I’ll be spending today in the hospital.

As it’s the last full week before Passover, some Israelis will be enjoying vacation, others will be frantically cleaning and most will be desperately trying to figure out how to balance work, home and child care when school’s not in session.

But not my wife and me.

We will be headed to the hospital for a D&C. That stands for dilation and curettage, and you can read the details of this gynecological procedure here, if you’re so inclined. Personally, we don’t need to, because we’ve been here many, many times before. By my count, this is pregnancy number 18, and if you know we have three children, well… you can do the math.

Eighteen, of course, is a big number in Jewish tradition. Chai, life (more accurately, “living”), has a numerical value of 18, so it’s a good omen. But sometimes pregnancy number chai ends with no fetal heartbeat at week 14. But hey, it’s not ectopic, so small miracles, right?

So we’re farming out the boys to friends and family, then heading out to Hadassah Hospital in Jerusalem for this procedure, explained by Wikipedia as “a therapeutic gynecological procedure as well as the most often used method of first trimester miscarriage or abortion.”

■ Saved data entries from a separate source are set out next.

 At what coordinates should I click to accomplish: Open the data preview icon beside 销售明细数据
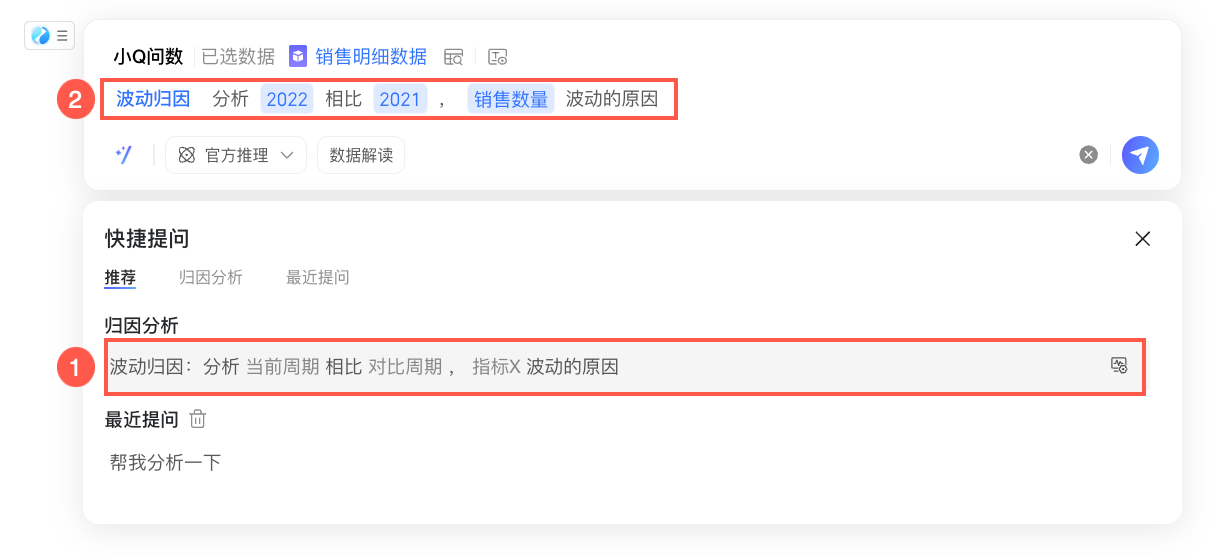click(454, 57)
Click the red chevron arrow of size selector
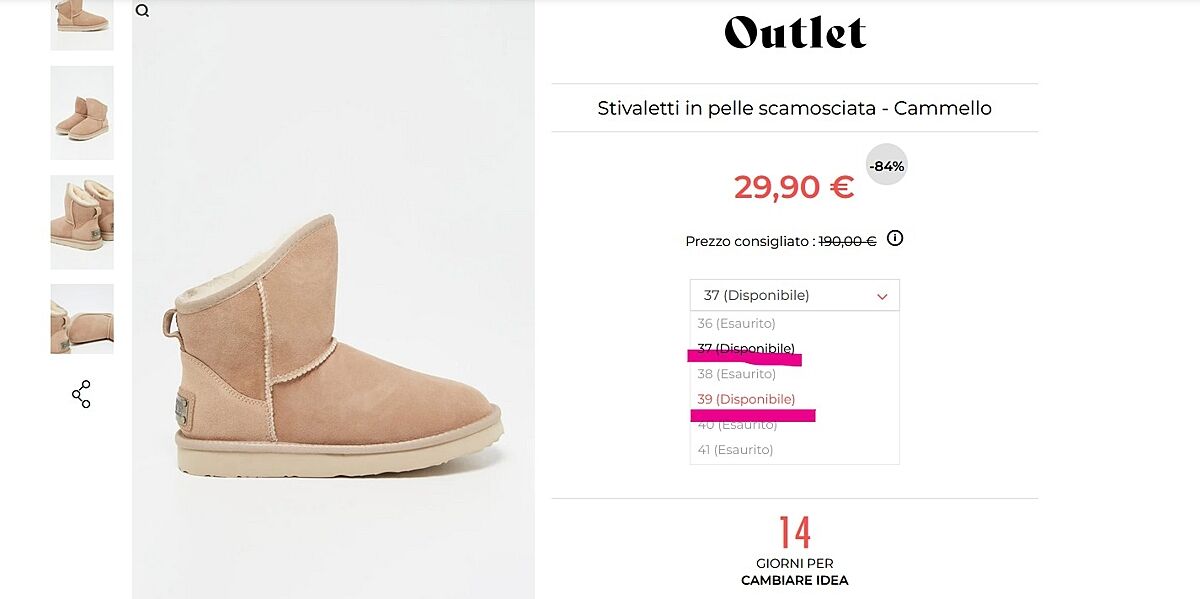1200x599 pixels. (882, 296)
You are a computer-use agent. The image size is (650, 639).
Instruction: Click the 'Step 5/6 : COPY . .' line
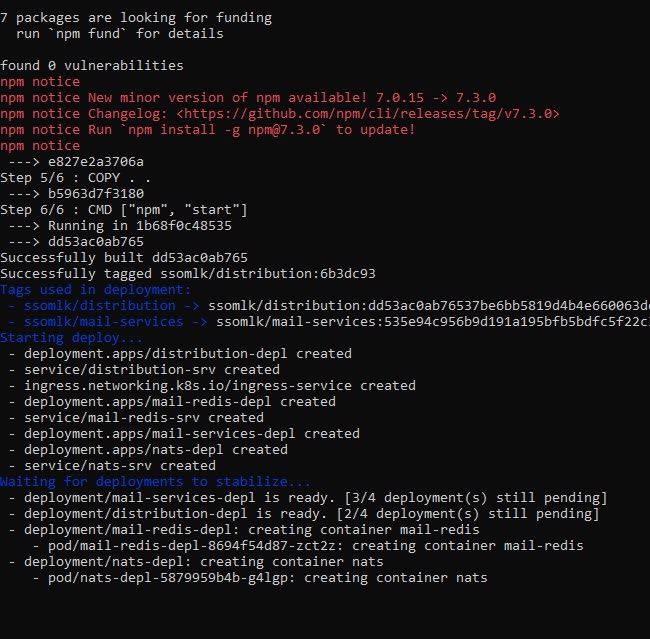pyautogui.click(x=75, y=178)
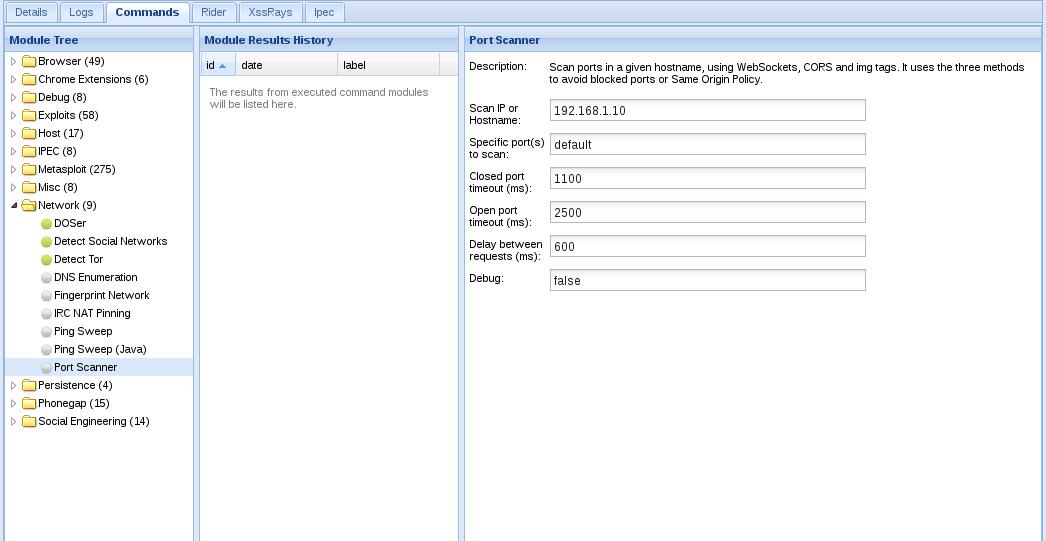
Task: Click the grey status icon beside DNS Enumeration
Action: 46,278
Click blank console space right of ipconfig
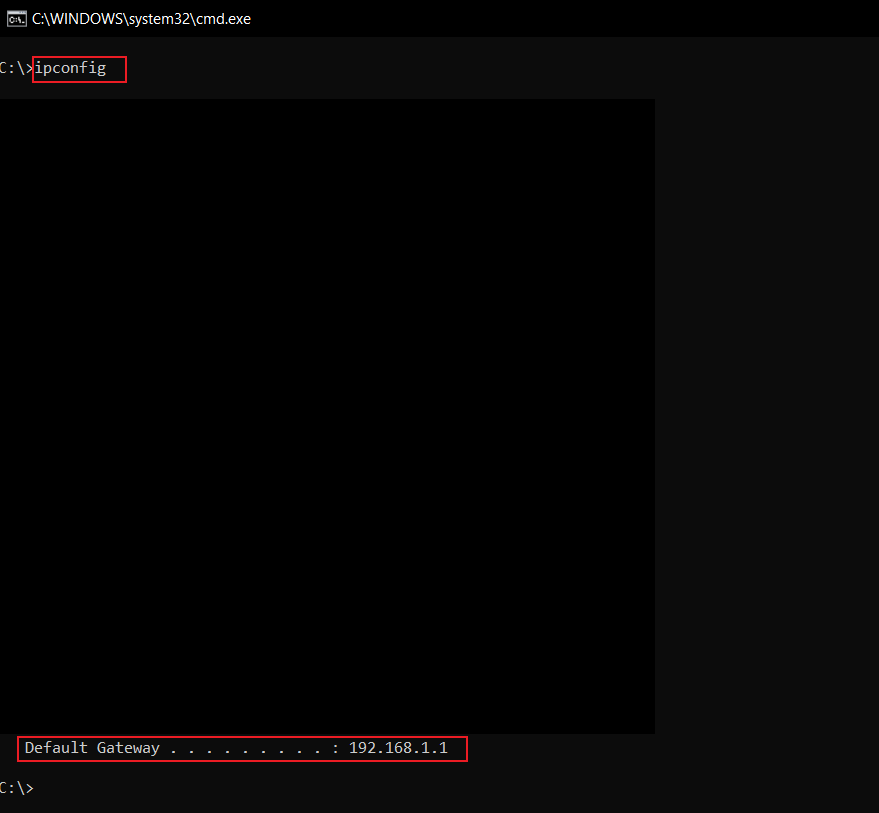Screen dimensions: 879x813 [x=400, y=68]
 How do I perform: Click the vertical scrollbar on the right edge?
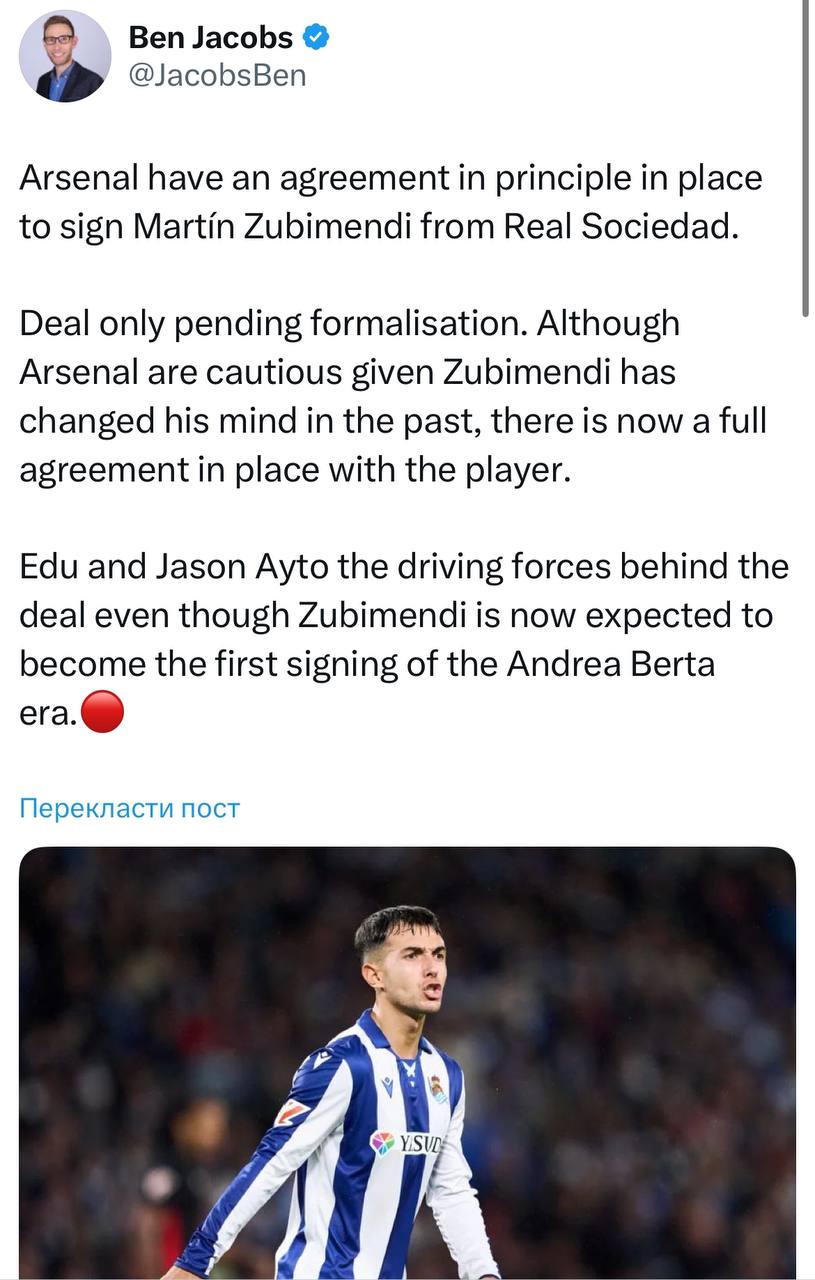tap(805, 160)
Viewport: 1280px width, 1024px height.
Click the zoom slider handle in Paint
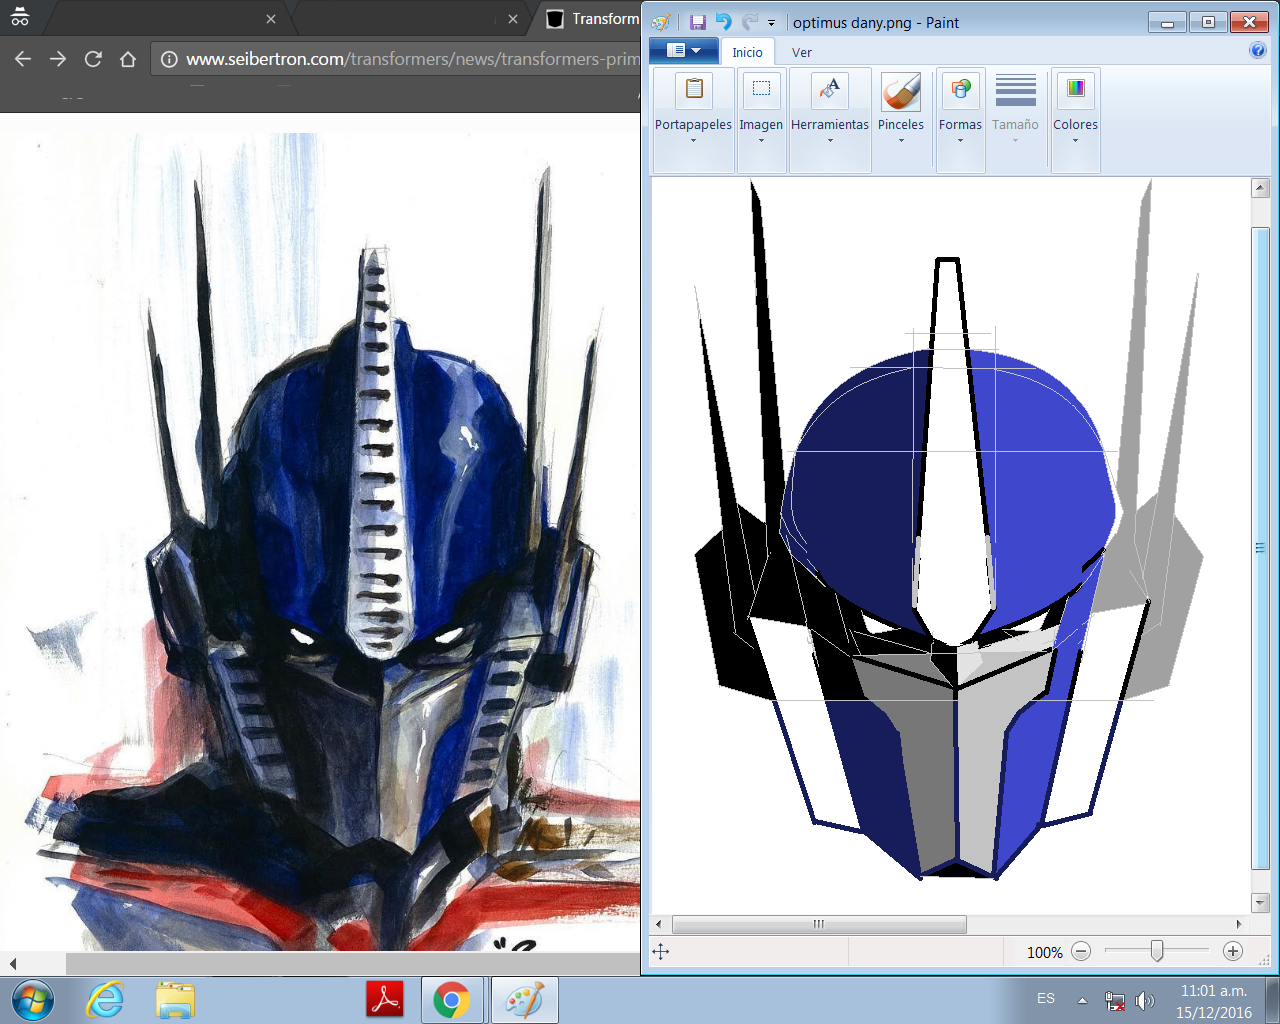click(1157, 951)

Abortion is a scary word. It scares people so much that even when it’s the same procedure to deal with a pregnancy which has self-terminated, people want to wall it off from all other medical practice, from all other women’s healthcare, from the world of fertility. Even when it’s a matter of some pills, it still scares them.

No one has a D&C for fun. No one enjoys them. And obviously, as a man, it’s not my place to discuss the physical pain. But the emotional agony is something I share, and there is only one thing that could make it worse: government intrusion. That is why I react so viscerally to the idea of adding a cleric to the abortion panels in Israel. That is why it sickens me to my core that the man who “would have basically forced women to seek funerary services for a fetus — whether she’d had an abortion or a miscarriage, and no matter how far along the pregnancy was” is now a heartbeat away from the American presidency. Turns out, you can’t count on heartbeats.

I don’t intend to debate Jewish / Christian / Muslim theology on terminating pregnancies, or even the different policies we’ve experienced in Canada, America and Israel. Suffice it to say that I take solace and feel pride in the fact that we are going to a hospital for this medical procedure, and that anyone who needs it has the opportunity to do so in the Jewish state (and have it paid for). Not traveling hundreds of miles to wait days for approval. And to all who would have it otherwise, I wonder: is “life” really your priority?

Think about it. For now, I need to be with my wife.